NetSuite: Understanding Assembly Items, Kits, and Item Groups
Published on May 29, 2019
NetSuite provides support for a number of product types, including inventory items, non-inventory items, service items, and more. Three additional item types that it supports - assembly items, kits, and item groups - are what I refer to as "complex" types. Those item types are somewhat similar in that they are each made of other other items. However, they are also different in terms of their features and how NetSuite handles them.
In this post I'll give an overview of assembly items, kits, and item groups.
One of things that makes assembly items different from kits and groups is that they need to be assembled or "built" before they can be used to fulfill an order. They are made up of other item types, and that can include inventory items, non-inventory items, service items, charges, and even other assembly items.
The price of an assembly item is not dependent on the prices of its component, or member, items. In other words, you can set an assembly item's price however you see fit.
Building an assembly item has GL impact. You'll see the asset accounts of the various components decrease, and you'll see the asset account of the assembly item increase. This is because you're removing the component items from stock, and the result is an assembled item that is being put into stock.
I like to think of kits as "bundles" of items that are being sold together as if they are one item. Kits can be composed of inventory items, assembly items, service items, and even other other kits.
Like an assembly item, the price for a kit can be set independently from the prices of its component items.

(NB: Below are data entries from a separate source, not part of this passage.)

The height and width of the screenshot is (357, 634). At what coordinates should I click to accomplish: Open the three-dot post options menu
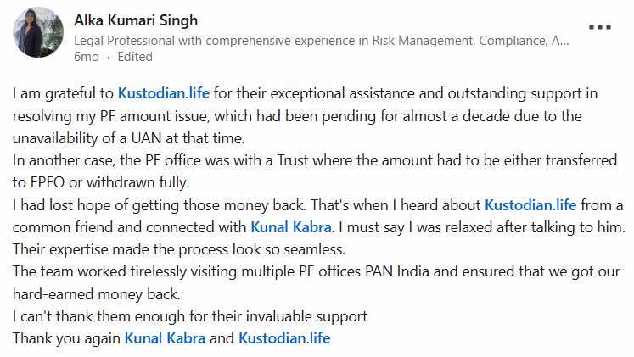[x=600, y=26]
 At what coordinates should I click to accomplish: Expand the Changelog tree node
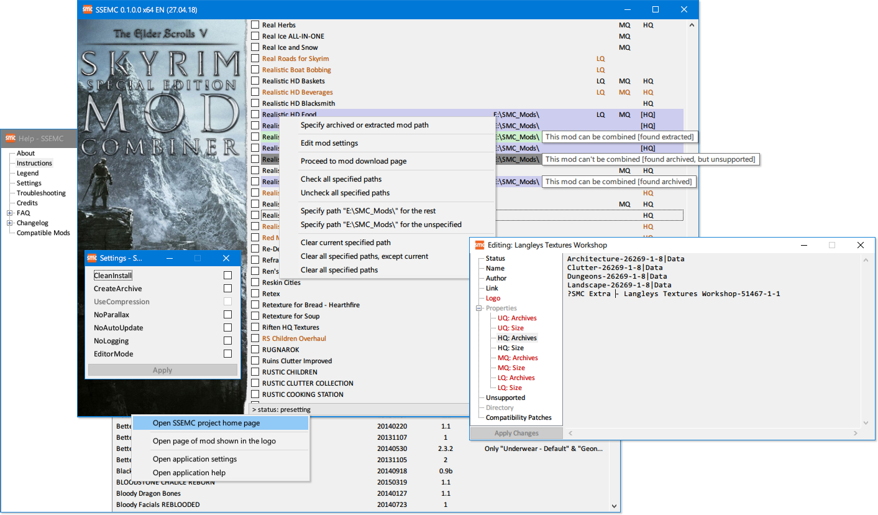click(x=10, y=223)
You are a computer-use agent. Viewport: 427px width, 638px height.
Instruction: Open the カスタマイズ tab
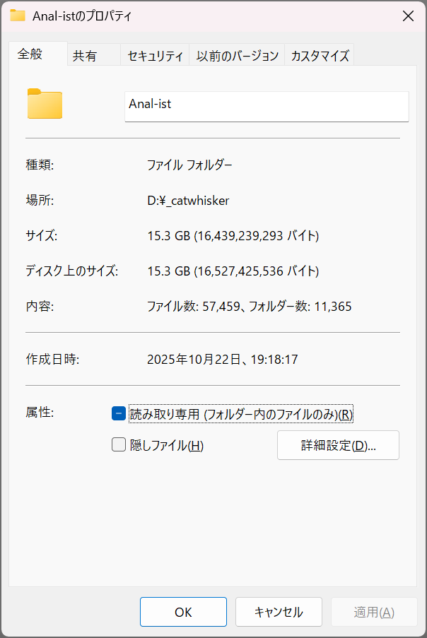coord(320,55)
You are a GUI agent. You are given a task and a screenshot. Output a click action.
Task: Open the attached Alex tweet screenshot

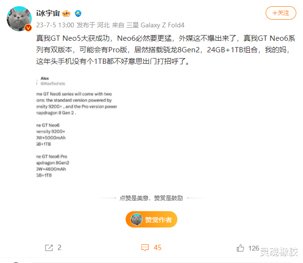(x=77, y=127)
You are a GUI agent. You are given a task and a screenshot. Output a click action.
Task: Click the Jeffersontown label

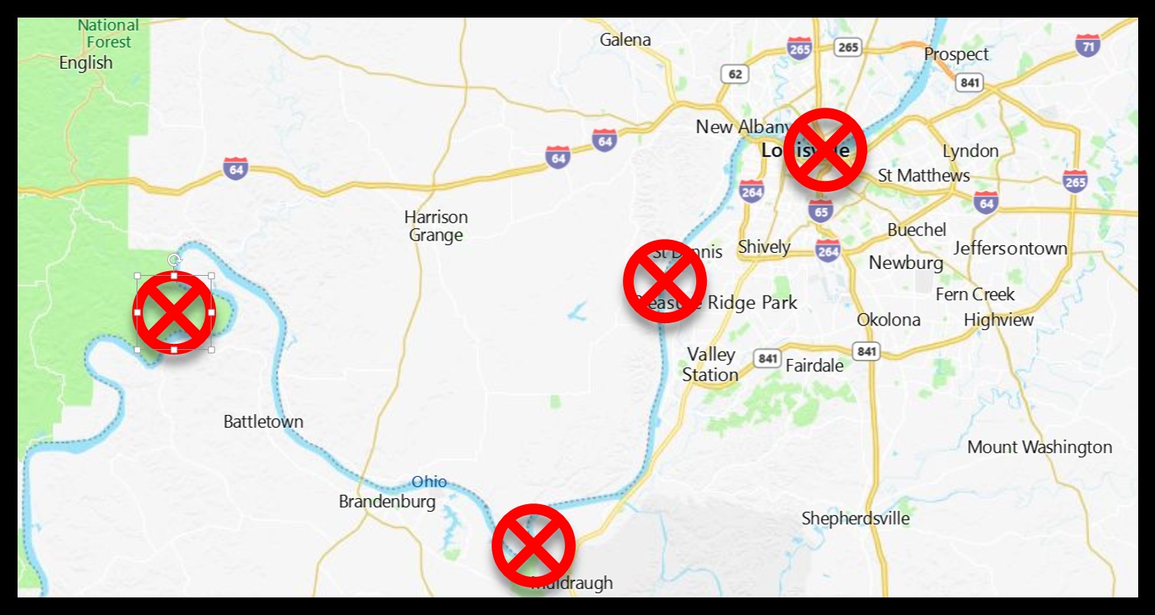tap(1010, 248)
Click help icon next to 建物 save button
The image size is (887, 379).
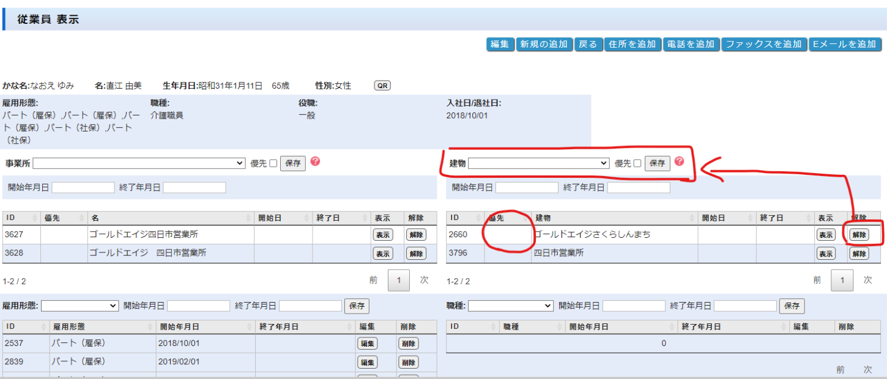[x=679, y=162]
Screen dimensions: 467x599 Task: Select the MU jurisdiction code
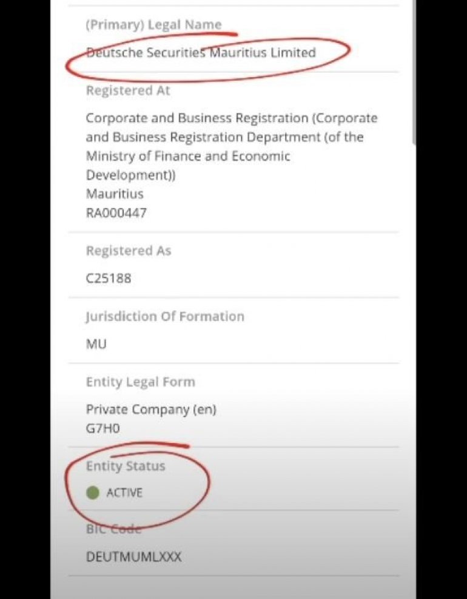tap(96, 344)
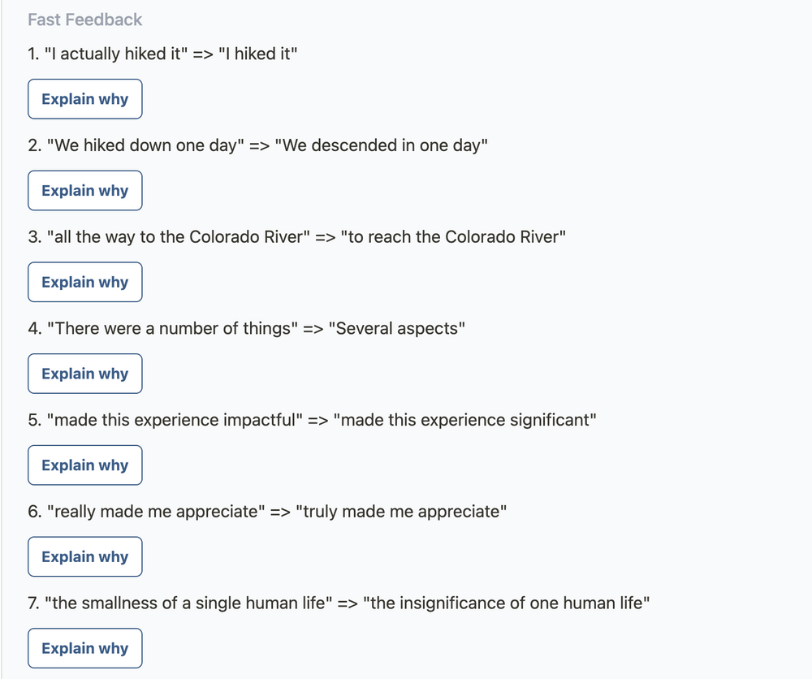Viewport: 812px width, 679px height.
Task: Click replacement text "Several aspects"
Action: point(396,329)
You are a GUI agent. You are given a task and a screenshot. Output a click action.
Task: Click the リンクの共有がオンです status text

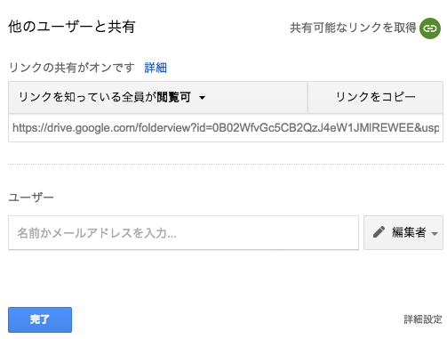pyautogui.click(x=72, y=68)
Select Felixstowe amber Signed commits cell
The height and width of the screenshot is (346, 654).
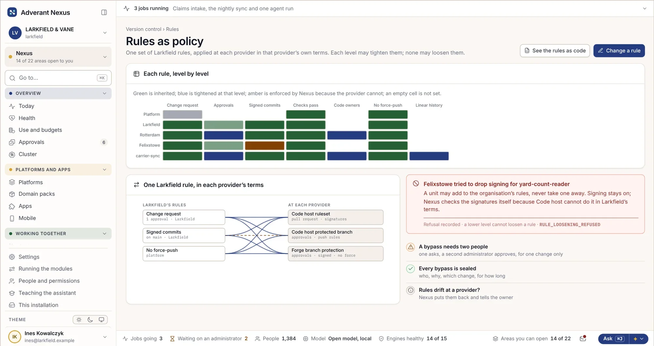tap(265, 146)
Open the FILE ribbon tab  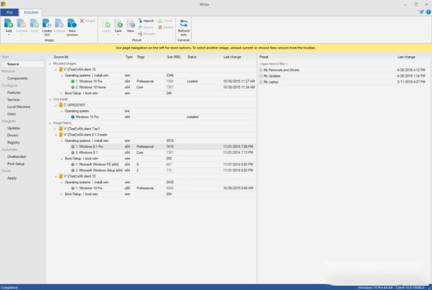click(x=9, y=11)
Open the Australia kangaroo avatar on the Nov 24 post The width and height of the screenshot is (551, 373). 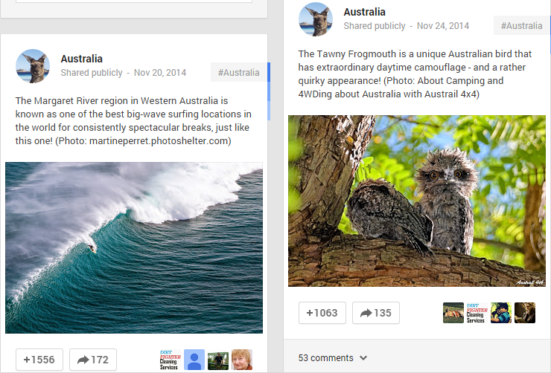pos(316,19)
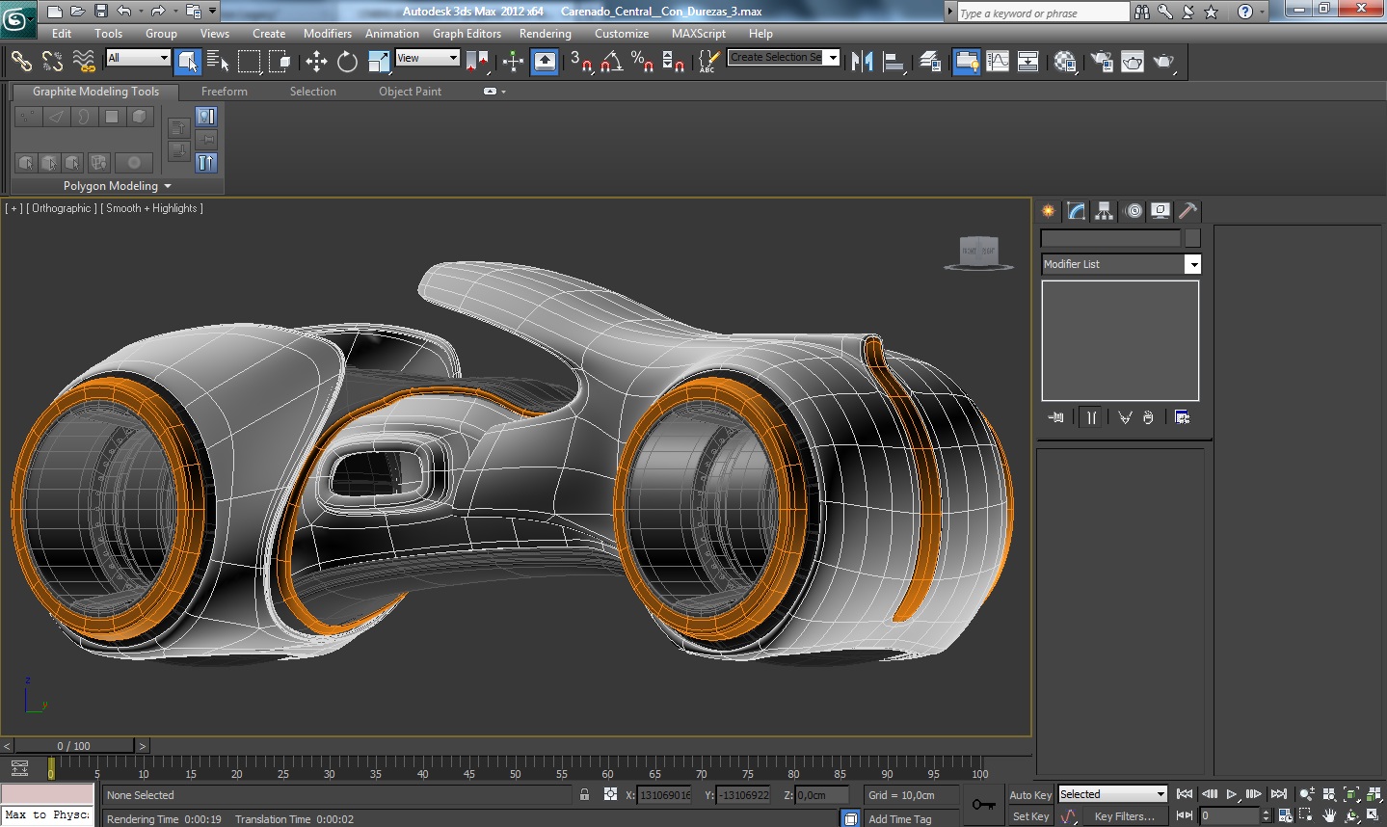1387x827 pixels.
Task: Select the Move transform tool
Action: tap(316, 63)

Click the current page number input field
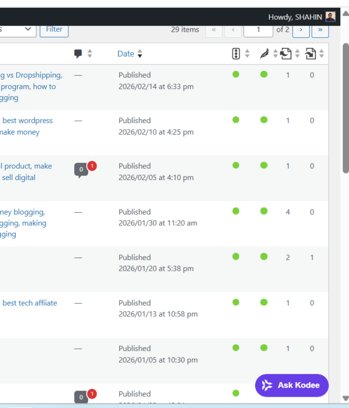[258, 30]
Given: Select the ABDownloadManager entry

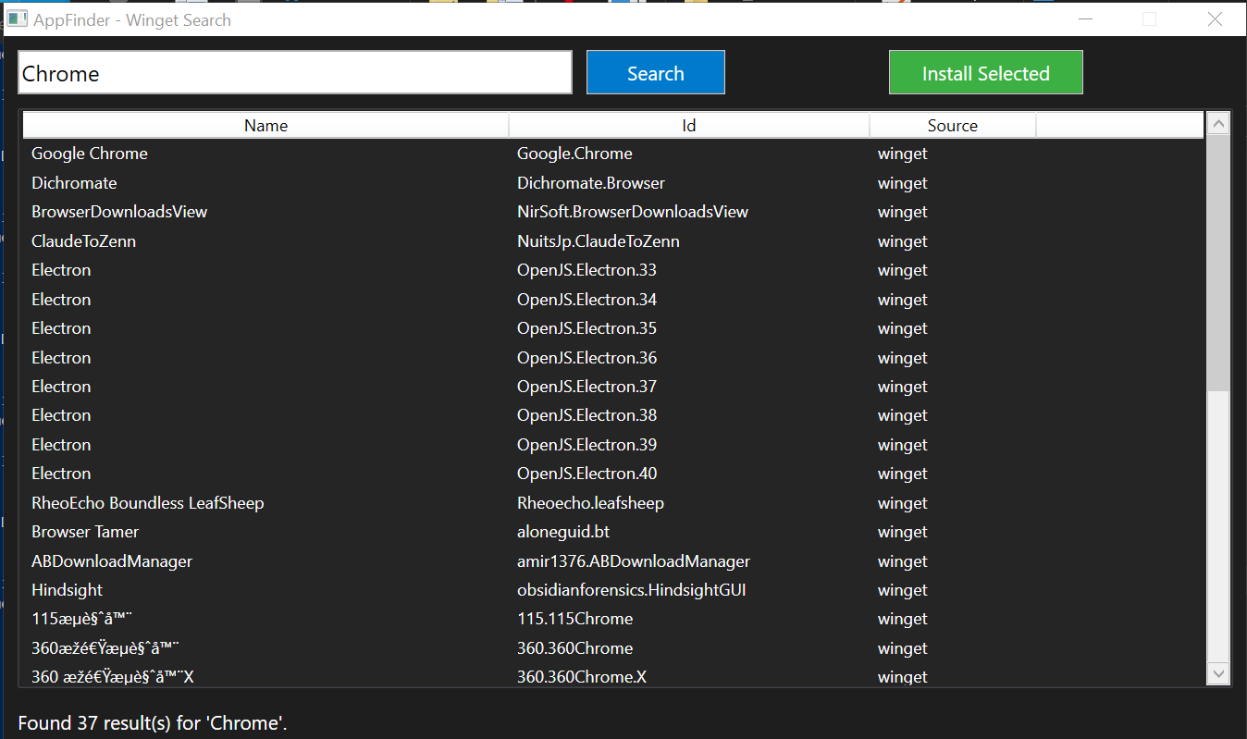Looking at the screenshot, I should 112,561.
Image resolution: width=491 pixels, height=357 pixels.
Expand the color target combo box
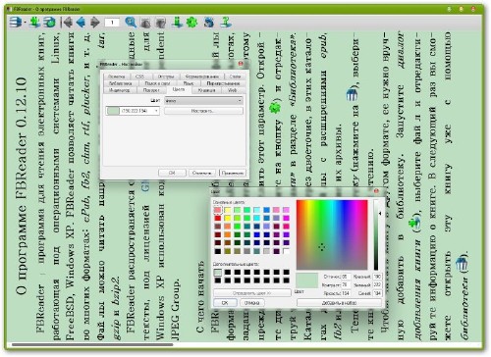[203, 101]
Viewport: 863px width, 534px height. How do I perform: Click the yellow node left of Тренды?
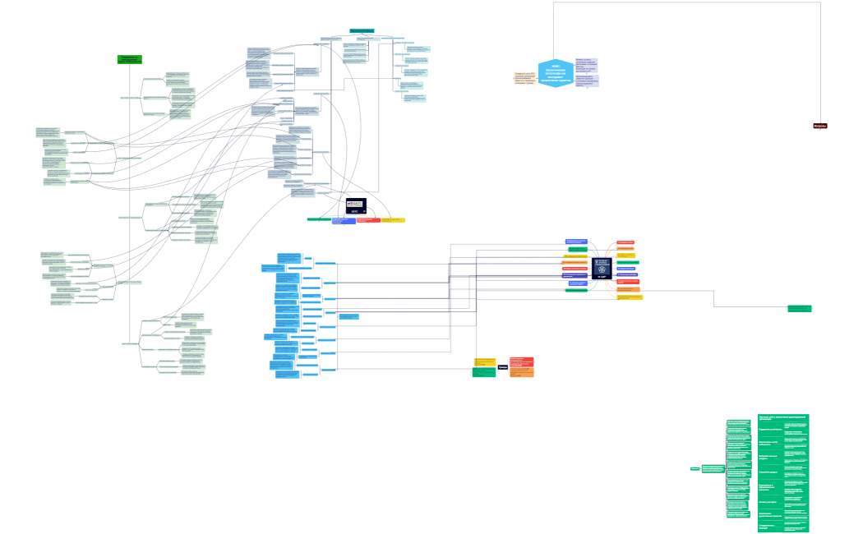pyautogui.click(x=484, y=362)
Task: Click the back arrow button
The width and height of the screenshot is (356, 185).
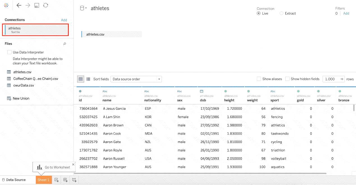Action: (19, 5)
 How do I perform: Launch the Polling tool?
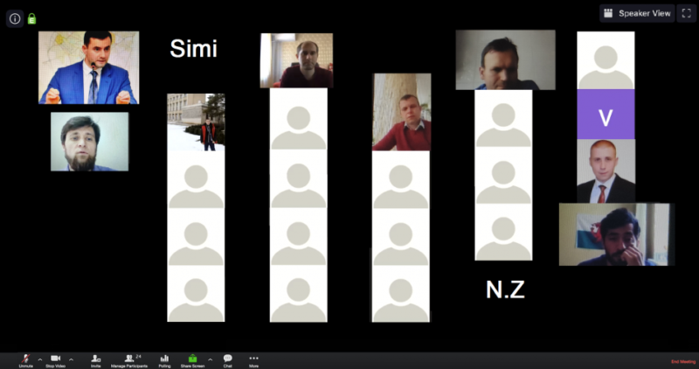164,359
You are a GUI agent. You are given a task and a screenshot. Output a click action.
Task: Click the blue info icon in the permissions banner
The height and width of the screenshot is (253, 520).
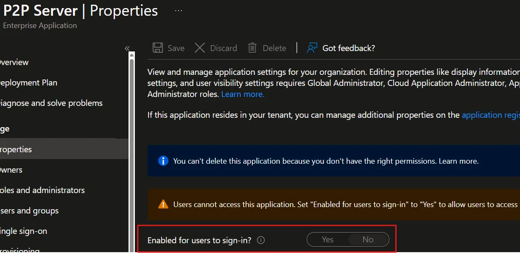pos(163,161)
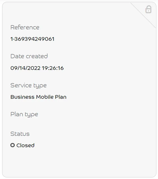This screenshot has width=158, height=179.
Task: Click the Reference field label
Action: tap(25, 27)
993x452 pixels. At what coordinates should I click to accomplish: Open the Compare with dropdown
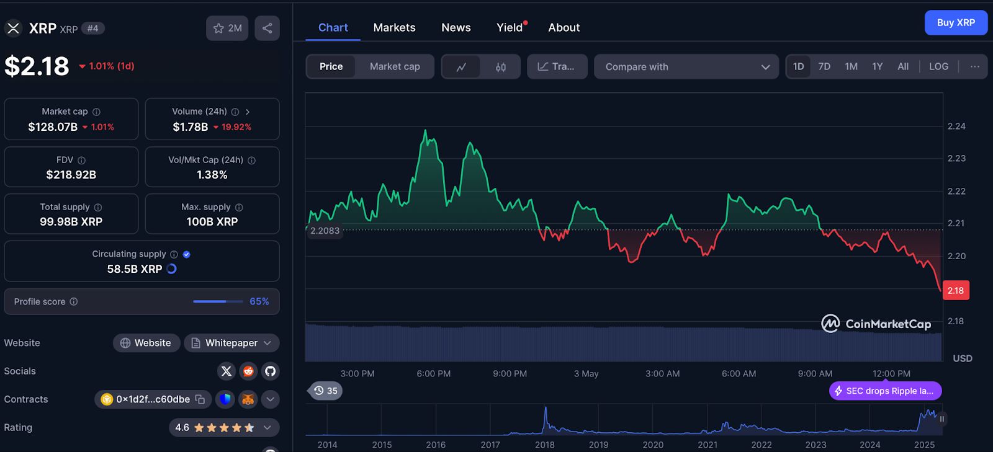pyautogui.click(x=686, y=67)
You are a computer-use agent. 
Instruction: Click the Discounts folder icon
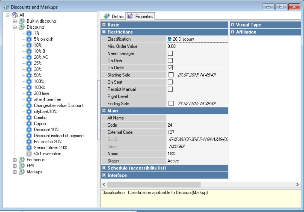pos(22,27)
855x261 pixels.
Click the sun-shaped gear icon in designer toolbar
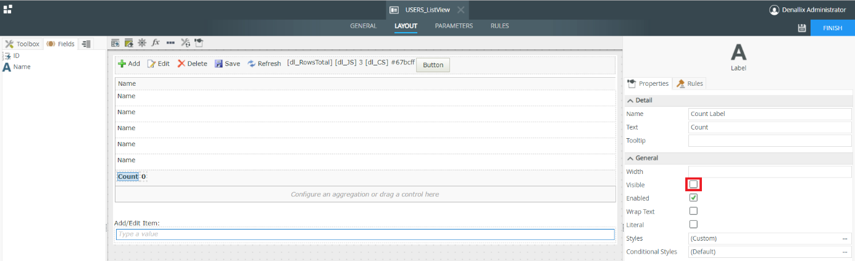tap(142, 43)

The difference between a kit and an assembly item is that you do not have to "build" a kit in order to fulfill an order. Instead, when an order for a kit is fulfilled, the individual components are picked at shipped at that time. There's no need to do anything to the components ahead of time.
Perhaps the most important thing to remember about kits is that when they are being added to a transaction, they cannot be broken up. In other words, you cannot "break a bundle." The kit itself is a line item with a set price. However, depending on how a kit's component items are setup, it is entirely possible that you can sell them individually.
An item group is a collection of items that you might want to sell together. For example, an item group might consist of a printer, a cable, spare ink, and a service contract.
When you add an item group to a transaction, all of its components are automatically added as individual lineitems. However, unlike a kit, with an item group, you can choose to remove components, increase or decrease their quantity, and so on.
Additionally, due to the nature of an item group, it doesn't really have a price at all. When you add an item group to a transaction, the prices of the individual items in the group will be reflected.